Transcribe exactly, and only, the lines running from the one with "The height and width of the screenshot is (781, 723)." to the end of the entries below, both included, without any pictures.

****************

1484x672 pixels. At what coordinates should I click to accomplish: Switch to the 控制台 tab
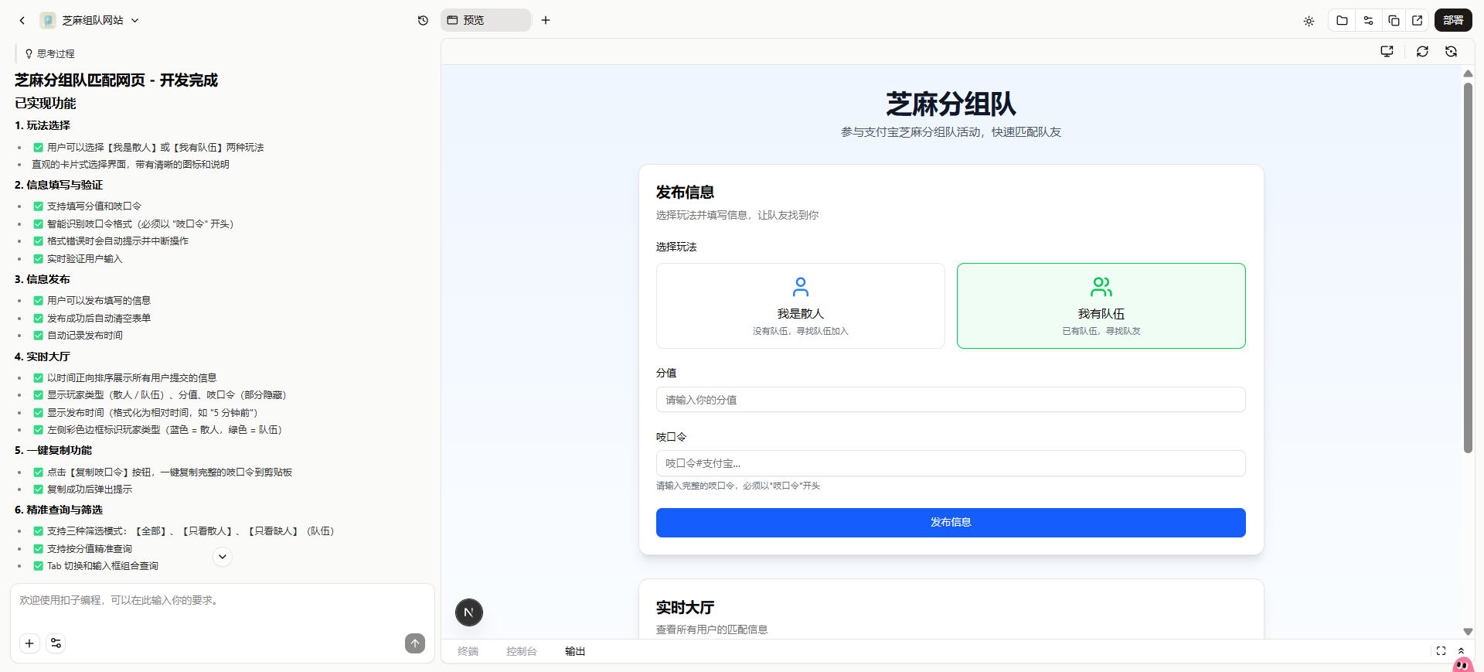click(x=521, y=651)
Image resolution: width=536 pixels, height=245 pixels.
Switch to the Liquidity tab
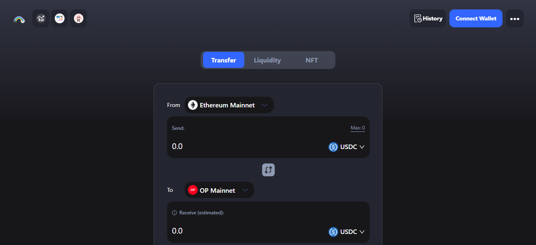(x=267, y=60)
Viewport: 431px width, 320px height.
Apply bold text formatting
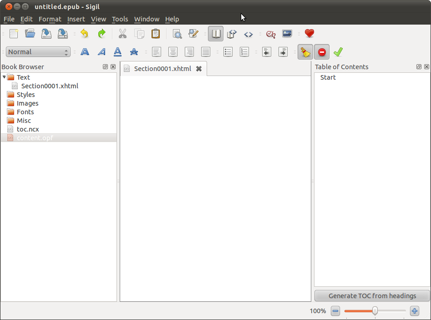tap(85, 52)
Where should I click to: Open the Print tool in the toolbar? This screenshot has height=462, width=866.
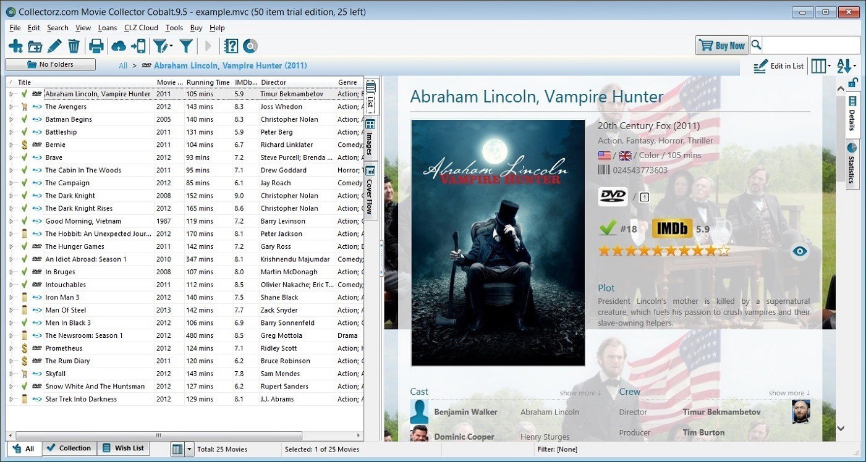pyautogui.click(x=96, y=45)
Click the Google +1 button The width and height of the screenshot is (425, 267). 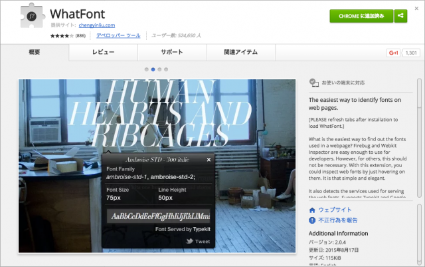click(393, 53)
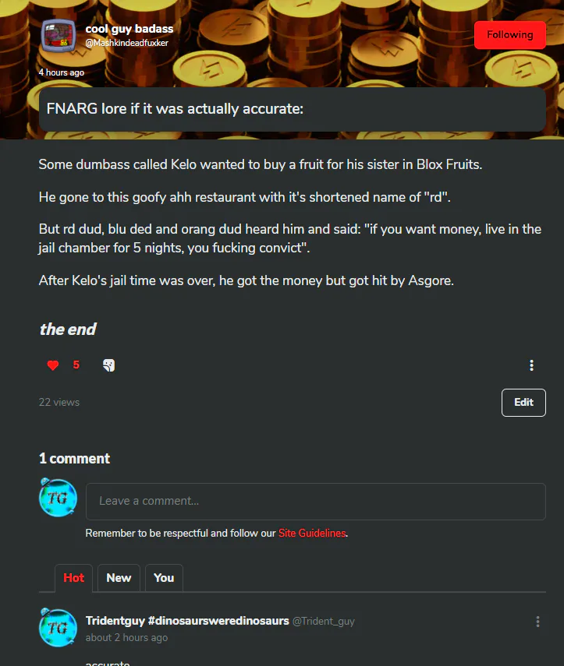Image resolution: width=564 pixels, height=666 pixels.
Task: Open Tridentguy comment's three-dot menu
Action: click(537, 622)
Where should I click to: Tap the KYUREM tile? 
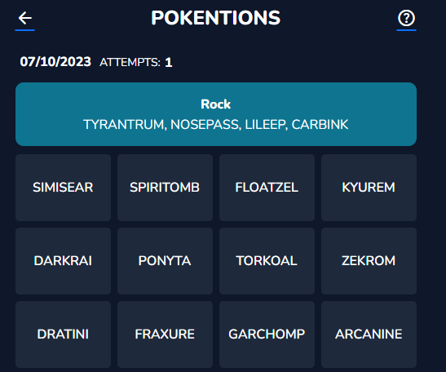tap(369, 188)
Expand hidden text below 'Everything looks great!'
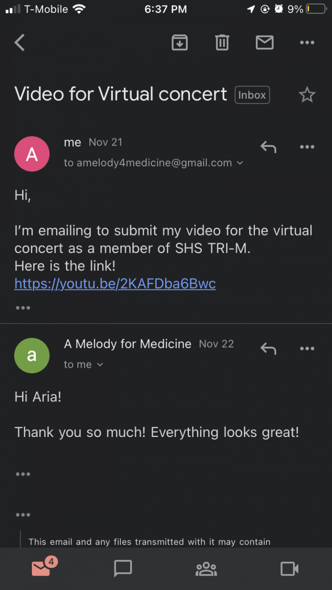 tap(23, 474)
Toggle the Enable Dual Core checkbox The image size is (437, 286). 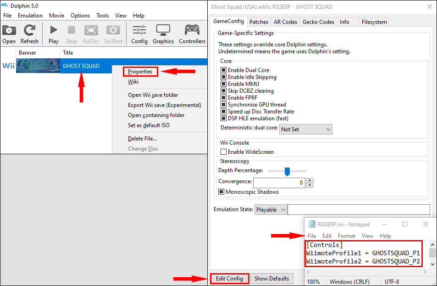point(223,70)
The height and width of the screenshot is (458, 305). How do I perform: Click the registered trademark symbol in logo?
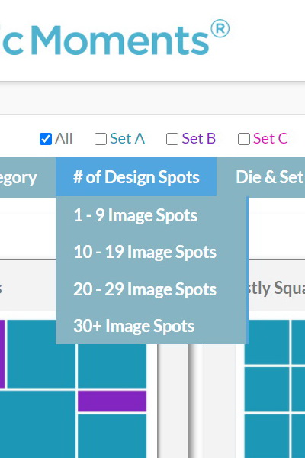[220, 29]
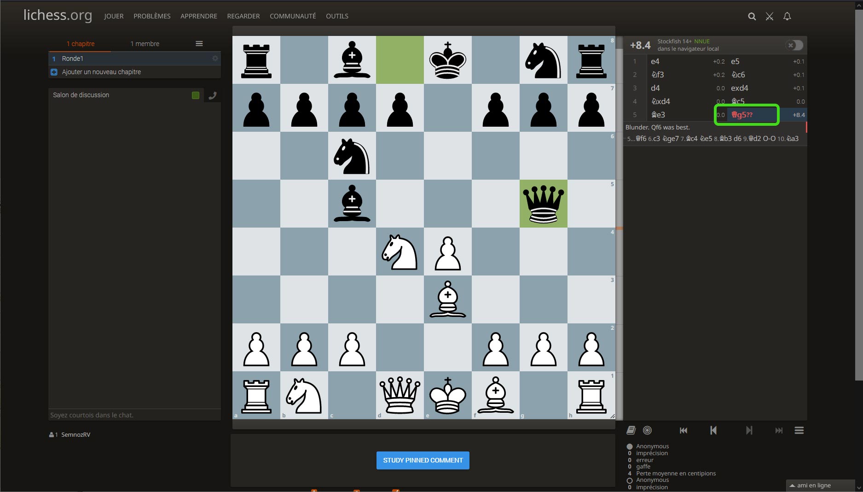Click the voice chat phone icon
The height and width of the screenshot is (492, 863).
point(213,95)
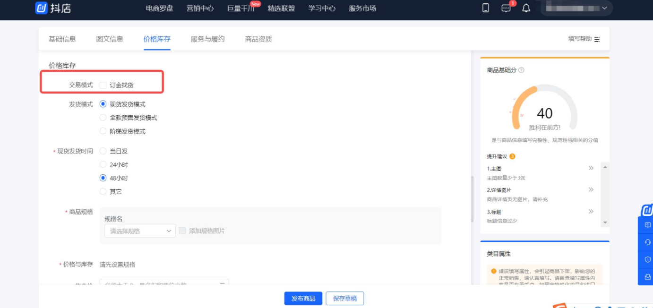Open customer service headset icon
This screenshot has width=653, height=308.
[647, 242]
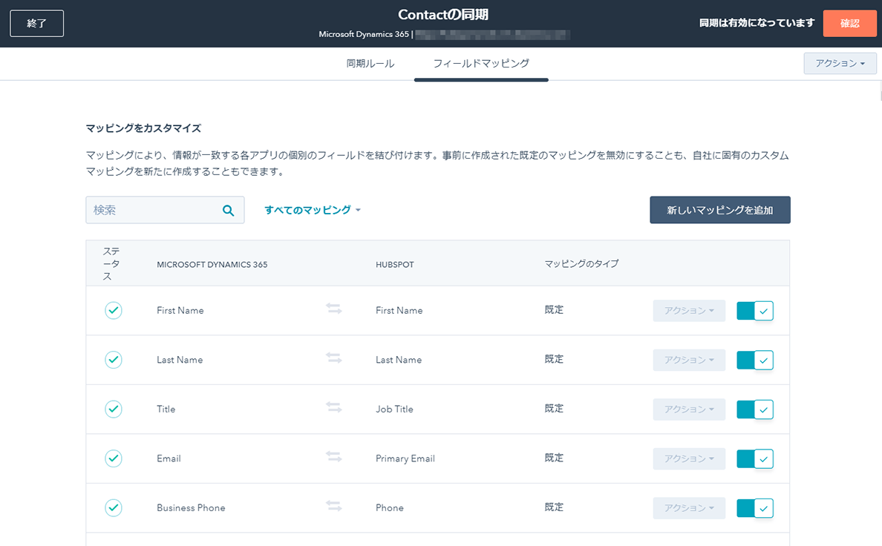The width and height of the screenshot is (882, 546).
Task: Click the sync arrows icon for First Name
Action: pyautogui.click(x=334, y=309)
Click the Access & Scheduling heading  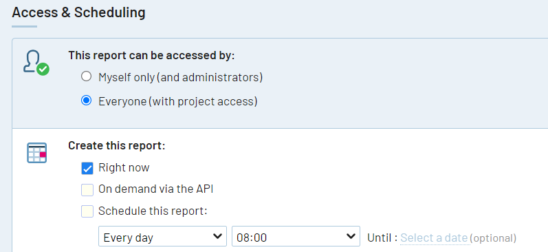click(78, 12)
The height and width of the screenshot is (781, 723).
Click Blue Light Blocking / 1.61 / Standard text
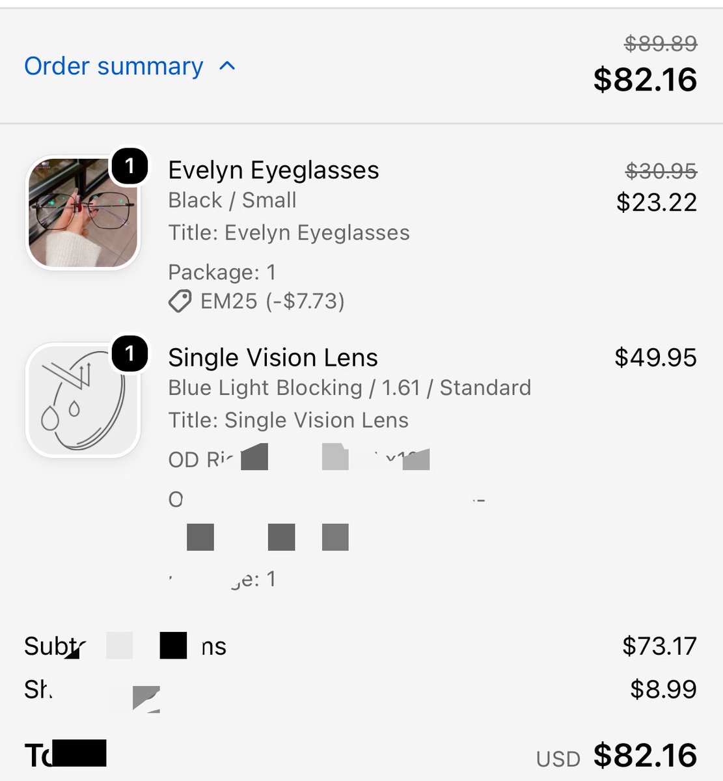[x=349, y=387]
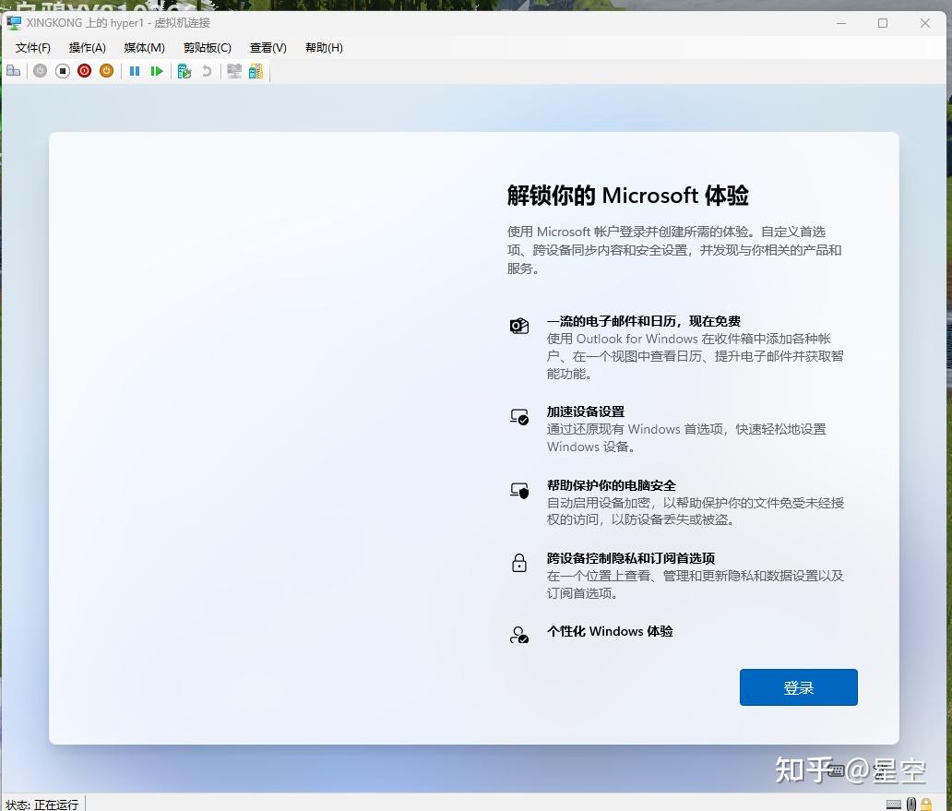Click the red Turn Off VM icon
Screen dimensions: 952x811
pyautogui.click(x=84, y=71)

****************

▶ _Solution to this exercise_
The height and width of the screenshot is (781, 723).
Click Blue Light Blocking / 1.61 / Standard text
[x=349, y=387]
Click the red Turn Off VM icon
Screen dimensions: 952x811
pyautogui.click(x=84, y=71)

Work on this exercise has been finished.